[Instructions to follow]
Give only a number in reply. It should be how many lines in the records contain the string "will".

Records from a dataset:

━━━━

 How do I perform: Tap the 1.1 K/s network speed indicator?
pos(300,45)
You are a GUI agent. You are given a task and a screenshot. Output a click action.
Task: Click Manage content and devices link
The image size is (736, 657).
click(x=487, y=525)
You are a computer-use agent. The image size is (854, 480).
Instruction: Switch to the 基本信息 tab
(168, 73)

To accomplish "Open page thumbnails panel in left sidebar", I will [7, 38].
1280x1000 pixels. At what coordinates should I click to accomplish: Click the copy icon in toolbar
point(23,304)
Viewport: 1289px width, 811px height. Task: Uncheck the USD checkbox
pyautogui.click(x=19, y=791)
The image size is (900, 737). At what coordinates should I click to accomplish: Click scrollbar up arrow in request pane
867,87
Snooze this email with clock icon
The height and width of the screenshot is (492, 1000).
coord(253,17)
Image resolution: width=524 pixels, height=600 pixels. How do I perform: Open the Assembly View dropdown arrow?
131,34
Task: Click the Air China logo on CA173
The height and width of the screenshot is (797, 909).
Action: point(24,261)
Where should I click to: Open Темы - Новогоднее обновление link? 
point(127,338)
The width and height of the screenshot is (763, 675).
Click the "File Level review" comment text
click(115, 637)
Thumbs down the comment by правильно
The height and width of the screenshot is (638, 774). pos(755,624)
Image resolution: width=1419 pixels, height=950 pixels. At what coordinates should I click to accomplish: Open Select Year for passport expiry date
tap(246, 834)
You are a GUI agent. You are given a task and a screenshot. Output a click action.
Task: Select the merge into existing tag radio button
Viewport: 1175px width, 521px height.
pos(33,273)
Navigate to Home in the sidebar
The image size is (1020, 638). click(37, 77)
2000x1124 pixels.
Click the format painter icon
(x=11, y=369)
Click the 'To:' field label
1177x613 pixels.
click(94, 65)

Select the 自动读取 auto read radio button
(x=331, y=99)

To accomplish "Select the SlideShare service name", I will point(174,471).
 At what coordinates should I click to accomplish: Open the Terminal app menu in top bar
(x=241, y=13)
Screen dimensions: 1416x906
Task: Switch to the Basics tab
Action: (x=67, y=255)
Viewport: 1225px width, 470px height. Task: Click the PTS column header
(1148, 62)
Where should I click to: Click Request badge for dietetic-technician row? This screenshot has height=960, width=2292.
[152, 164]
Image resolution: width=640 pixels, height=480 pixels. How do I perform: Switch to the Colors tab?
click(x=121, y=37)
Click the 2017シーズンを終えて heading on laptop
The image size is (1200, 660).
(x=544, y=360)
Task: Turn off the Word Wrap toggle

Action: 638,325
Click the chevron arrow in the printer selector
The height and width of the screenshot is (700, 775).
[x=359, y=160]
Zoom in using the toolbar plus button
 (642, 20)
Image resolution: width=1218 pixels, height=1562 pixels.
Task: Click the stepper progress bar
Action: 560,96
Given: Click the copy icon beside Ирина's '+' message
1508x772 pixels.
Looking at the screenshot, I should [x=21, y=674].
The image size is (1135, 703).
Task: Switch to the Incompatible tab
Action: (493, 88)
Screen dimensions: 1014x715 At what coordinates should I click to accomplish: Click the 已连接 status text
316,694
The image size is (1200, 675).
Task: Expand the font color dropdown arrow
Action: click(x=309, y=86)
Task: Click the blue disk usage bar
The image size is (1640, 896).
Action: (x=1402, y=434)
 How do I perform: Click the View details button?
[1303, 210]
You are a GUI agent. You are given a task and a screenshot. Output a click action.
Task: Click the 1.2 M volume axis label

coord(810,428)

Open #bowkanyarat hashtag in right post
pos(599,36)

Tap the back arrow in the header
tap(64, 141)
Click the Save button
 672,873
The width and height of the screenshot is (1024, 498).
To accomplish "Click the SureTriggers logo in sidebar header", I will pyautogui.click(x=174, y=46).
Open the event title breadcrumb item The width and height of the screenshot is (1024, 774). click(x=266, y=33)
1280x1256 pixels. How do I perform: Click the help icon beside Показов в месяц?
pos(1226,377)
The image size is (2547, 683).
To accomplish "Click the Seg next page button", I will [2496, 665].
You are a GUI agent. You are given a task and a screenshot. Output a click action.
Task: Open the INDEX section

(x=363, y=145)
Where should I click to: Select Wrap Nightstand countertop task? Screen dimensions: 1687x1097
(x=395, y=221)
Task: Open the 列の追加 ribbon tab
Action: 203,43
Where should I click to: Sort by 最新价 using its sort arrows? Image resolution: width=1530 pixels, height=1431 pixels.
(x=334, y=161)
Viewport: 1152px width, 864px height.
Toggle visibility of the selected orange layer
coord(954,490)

━━━━

[Solution for this problem]
4